# Need Cub Scout Desserts (no dutch oven)



## renaem (Oct 26, 2007)

My son is in the Cub Scouts and their pack is going camping in several weeks. The Dens always have a dessert contest and since my husband is his Den Leader, it is our job to come up with the dessert ideas. Hot desserts always seem to win over the cold desserts. The problem is that the boys are 9 and 10 years old and the Cub Master won't allow them to use Dutch Ovens and the majority of desserts I've found for campouts on line are for Dutch Ovens. Can anyone send me some dessert recipe ideas for our contest that 9 and 10 year olds can help prepare? We've gotten third and second place in the past and we want to win first place this year! Thanks for your help.
Renae


----------



## QSis (Oct 26, 2007)

So, what are they allowed to cook in, on, with?  Or do you just want ideas for cold desserts?

Lee


----------



## AllenOK (Oct 26, 2007)

Well, other than S'mores, have you thought about cutting a slit in a banana, and while leaving the peel on and the banana inside, add some chocolate chips and miniature marshmallows.  Wrap in foil, then cook over a fire until hot and gooey.

My mother used to core an apple, and stuff the hole with a mixture of butter, sugar, cinnamon, and raisins, and wrap that up in foil, for me to bake in the coals of a fire.


----------



## Uncle Bob (Oct 26, 2007)

A cored out apple filled with Red Hots....baked in the coals...


----------



## renaem (Oct 26, 2007)

QSis said:


> So, what are they allowed to cook in, on, with? Or do you just want ideas for cold desserts?
> 
> Lee


 

A coleman stove.


----------



## renaem (Oct 26, 2007)

AllenOK said:


> Well, other than S'mores, have you thought about cutting a slit in a banana, and while leaving the peel on and the banana inside, add some chocolate chips and miniature marshmallows. Wrap in foil, then cook over a fire until hot and gooey.
> 
> My mother used to core an apple, and stuff the hole with a mixture of butter, sugar, cinnamon, and raisins, and wrap that up in foil, for me to bake in the coals of a fire.


 

Thanks for the input.


----------



## renaem (Oct 26, 2007)

Uncle Bob said:


> A cored out apple filled with Red Hots....baked in the coals...


 

Thanks for the input.


----------



## Michael in FtW (Oct 26, 2007)

Well, this isn't a gourmet rice pudding but it will work on a Coleman stove on a campout:

Minute Rice (white)
Water
Butter
Sugar
Vanilla extract
Cinnamon, ground
Rasins
Chopped nuts - walnuts or pecans (optional)

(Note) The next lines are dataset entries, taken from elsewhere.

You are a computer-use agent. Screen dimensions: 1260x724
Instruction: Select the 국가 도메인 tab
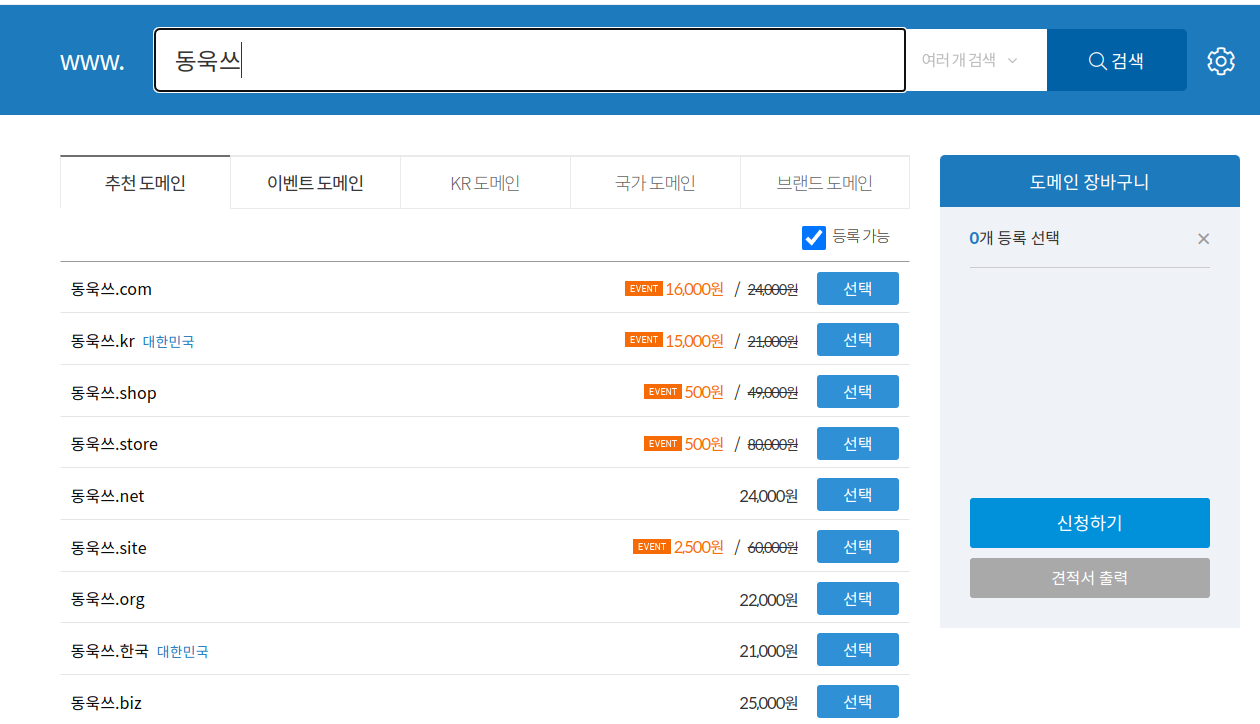point(655,182)
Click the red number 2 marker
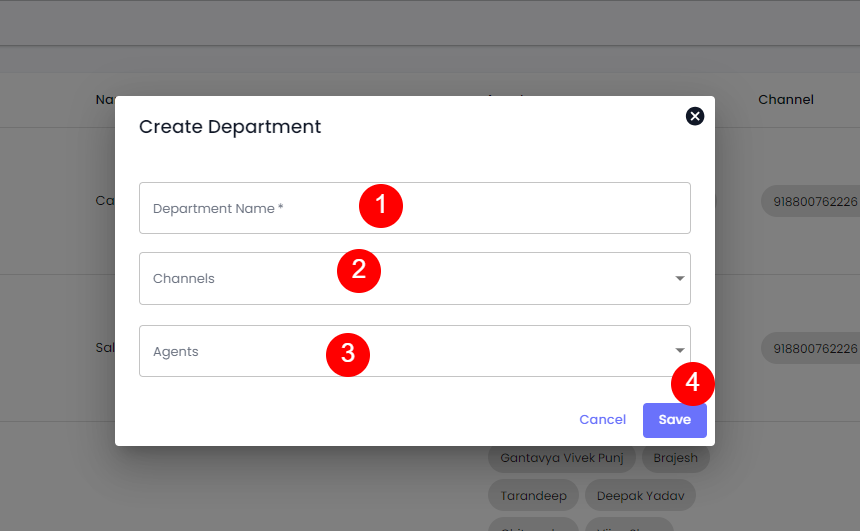 (x=359, y=270)
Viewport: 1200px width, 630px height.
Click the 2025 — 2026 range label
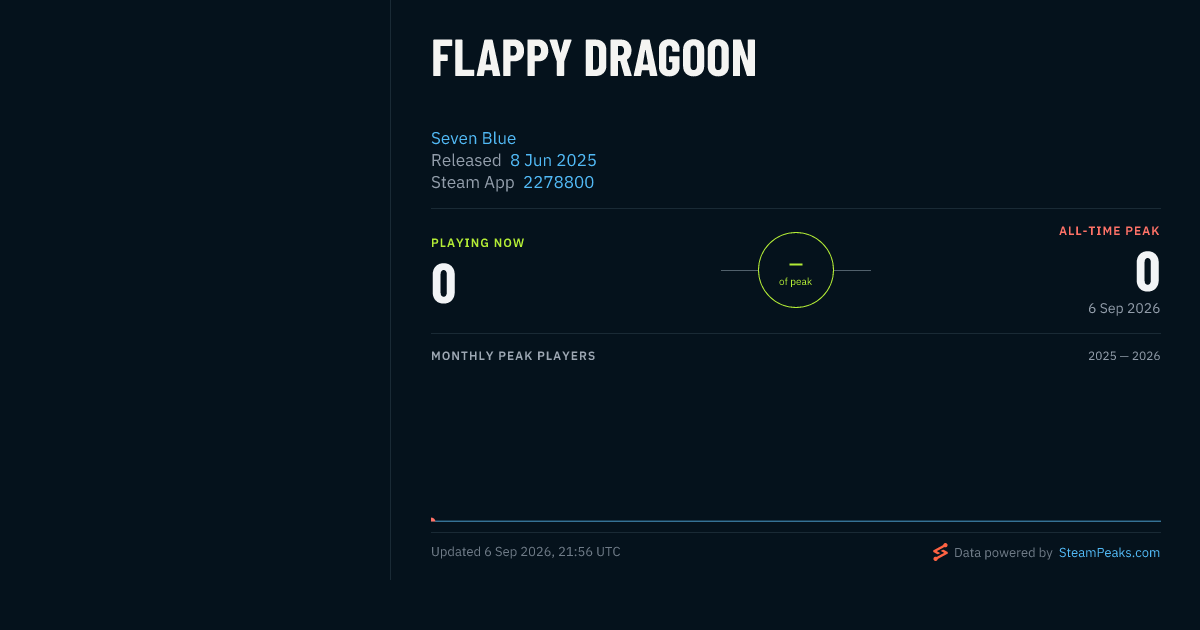point(1124,356)
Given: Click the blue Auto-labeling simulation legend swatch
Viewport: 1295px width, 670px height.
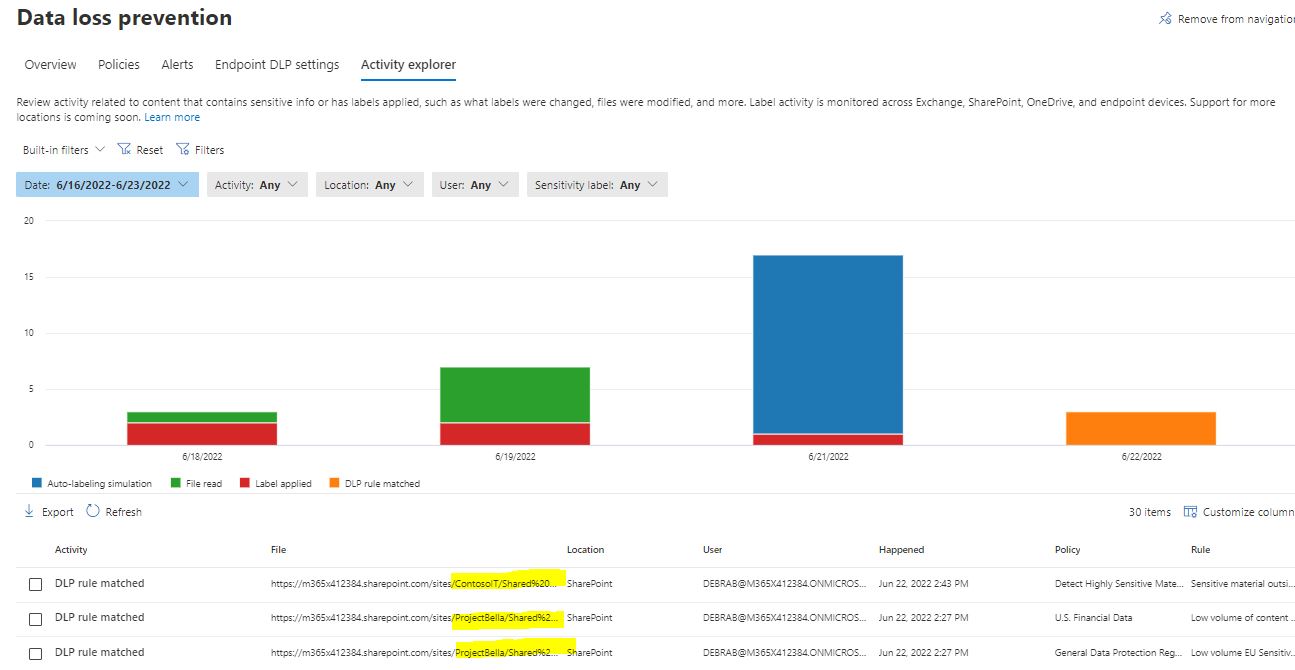Looking at the screenshot, I should pos(37,483).
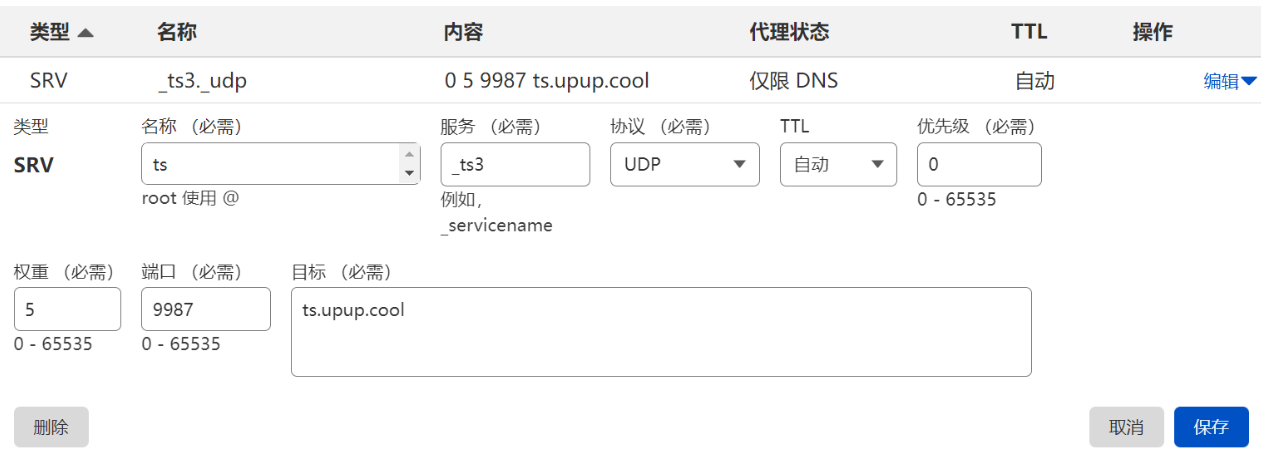The width and height of the screenshot is (1261, 460).
Task: Focus the 端口 field showing 9987
Action: tap(205, 310)
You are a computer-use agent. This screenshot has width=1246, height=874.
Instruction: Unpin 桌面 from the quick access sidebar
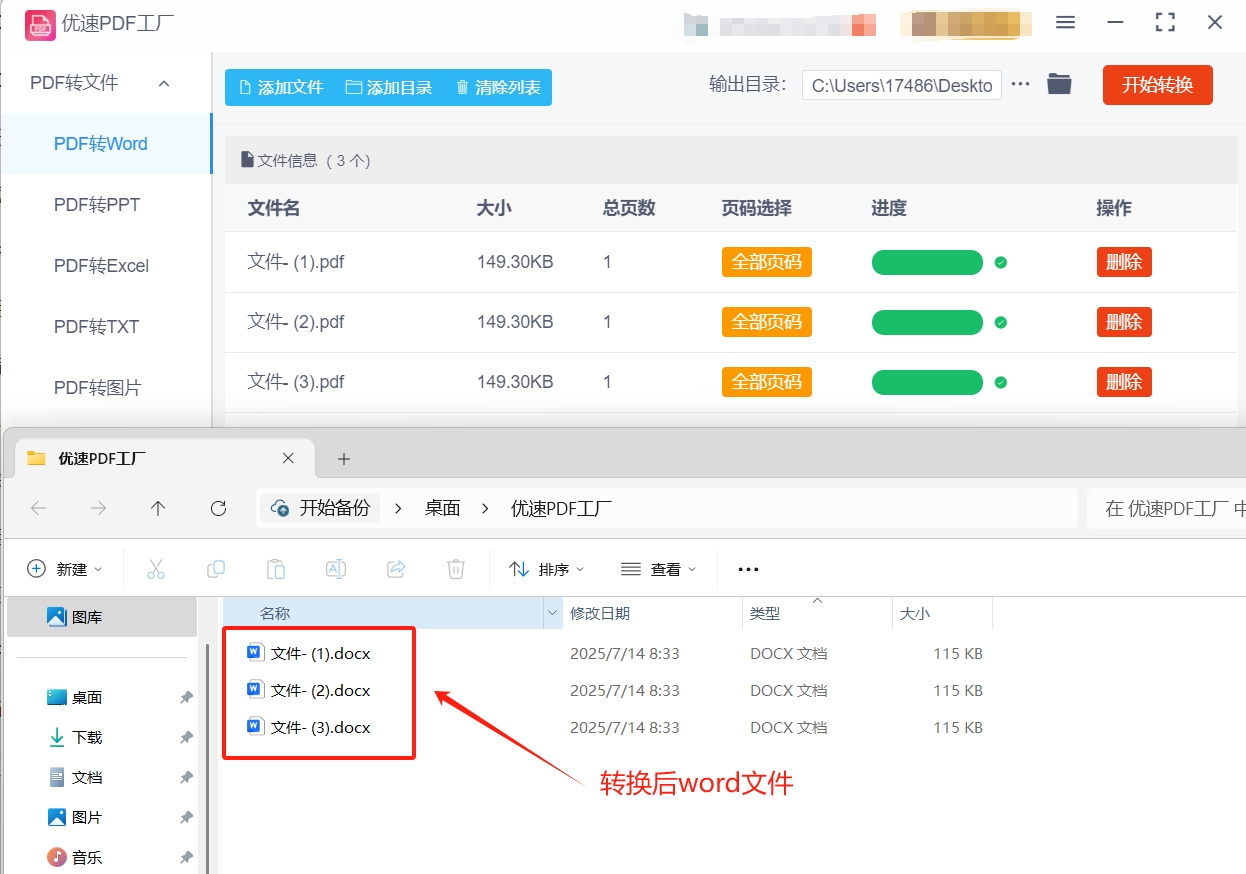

Obviously - all amounts are to taste based on the amount of rice you make.

Add water, butter, rasins and a few drops of vanilla to a covered pot and bring to a boil. Add rice, stir well, put lid back on pot and remove from the heat - let stand 5 minutes or until water is absorbed. 

Add the sugar, cinnamon and nuts - stir well and serve while still warm.


----------



## Jeff G. (Oct 26, 2007)

renaem said:


> My son is in the Cub Scouts and their pack is going camping in several weeks. The Dens always have a dessert contest and since my husband is his Den Leader, it is our job to come up with the dessert ideas. Hot desserts always seem to win over the cold desserts. The problem is that the boys are 9 and 10 years old and the Cub Master won't allow them to use Dutch Ovens and the majority of desserts I've found for campouts on line are for Dutch Ovens. Can anyone send me some dessert recipe ideas for our contest that 9 and 10 year olds can help prepare? We've gotten third and second place in the past and we want to win first place this year! Thanks for your help.
> Renae



how about campers ice cream??

OK it's not a hot dish--but it's great home made ice cream..
Put ice and rock salt a  gallon ziplock bag. In a quart ziplock bag put in a cup of milk, two teaspoons of sugar and a 1/4 teaspoon of vanilla(or just use your favorite ice cream mixture). Seal the quart bag, place in the gallon bag and agitate for 10 minutes or so. You will have nicely frozen ice cream.


----------



## QSis (Oct 26, 2007)

Okay, so most any stovetop dessert would work. 

I love Michael's idea about warm rice pudding!  mmm MMMM!!

Here's another one that looks good  No Bake Peach Crisp Recipe - Dessert Recipes

Sounds like a fun challenge!  Good luck!

Lee


----------



## mikki (Oct 26, 2007)

they can still do banana boats or apple boats with a colman stove just use a pan with a lid. I thought boy scouts did everything over an open fire?


----------



## Chief Longwind Of The North (Oct 26, 2007)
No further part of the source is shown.